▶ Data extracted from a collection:
Start of Block
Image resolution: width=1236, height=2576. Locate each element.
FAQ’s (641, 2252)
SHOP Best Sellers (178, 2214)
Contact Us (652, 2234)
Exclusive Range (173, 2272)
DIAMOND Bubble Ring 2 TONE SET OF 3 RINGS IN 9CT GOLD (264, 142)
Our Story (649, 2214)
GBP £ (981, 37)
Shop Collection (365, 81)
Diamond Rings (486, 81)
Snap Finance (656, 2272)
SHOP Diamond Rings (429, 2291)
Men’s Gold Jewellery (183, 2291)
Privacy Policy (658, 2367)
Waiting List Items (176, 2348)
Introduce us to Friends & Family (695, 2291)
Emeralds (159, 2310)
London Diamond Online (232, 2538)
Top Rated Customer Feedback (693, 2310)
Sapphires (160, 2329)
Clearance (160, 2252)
End of Block
▶ TASK REQUIREMENTS:
Look above for the line with "SHOP Best Sellers (178, 2214)", then copy it and each later line exactly, stopping at the last line of the records.

▶ WRITTEN RESPONSE:
SHOP Best Sellers (178, 2214)
Contact Us (652, 2234)
Exclusive Range (173, 2272)
DIAMOND Bubble Ring 2 TONE SET OF 3 RINGS IN 9CT GOLD (264, 142)
Our Story (649, 2214)
GBP £ (981, 37)
Shop Collection (365, 81)
Diamond Rings (486, 81)
Snap Finance (656, 2272)
SHOP Diamond Rings (429, 2291)
Men’s Gold Jewellery (183, 2291)
Privacy Policy (658, 2367)
Waiting List Items (176, 2348)
Introduce us to Friends & Family (695, 2291)
Emeralds (159, 2310)
London Diamond Online (232, 2538)
Top Rated Customer Feedback (693, 2310)
Sapphires (160, 2329)
Clearance (160, 2252)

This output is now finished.